Raw records
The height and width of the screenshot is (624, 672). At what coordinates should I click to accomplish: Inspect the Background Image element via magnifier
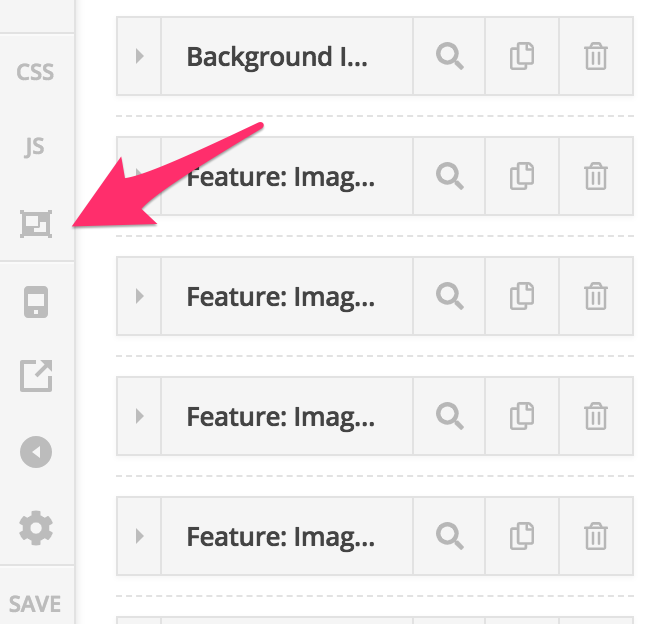click(450, 56)
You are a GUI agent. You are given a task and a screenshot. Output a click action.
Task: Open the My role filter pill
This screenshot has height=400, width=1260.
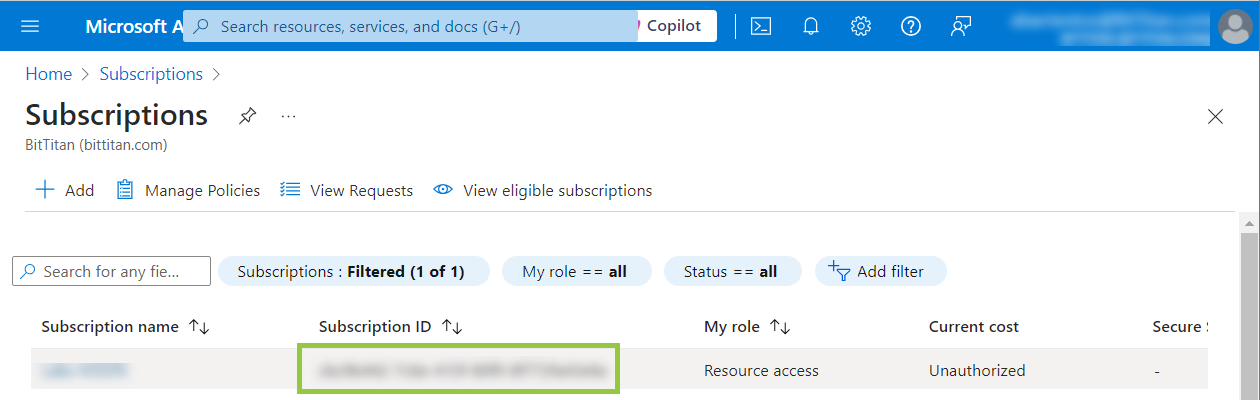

▶ TASK DIRECTIONS: Update the part of the listing that opens with the line containing "You are a GUI" and runs through the end of the listing by replacing "filter pill" with "filter chip", and give those lines again with everything else unchanged. Leave the pictures out of your answer.

▶ EXERCISE OUTPUT:
You are a GUI agent. You are given a task and a screenshot. Output a click action.
Task: Open the My role filter chip
This screenshot has height=400, width=1260.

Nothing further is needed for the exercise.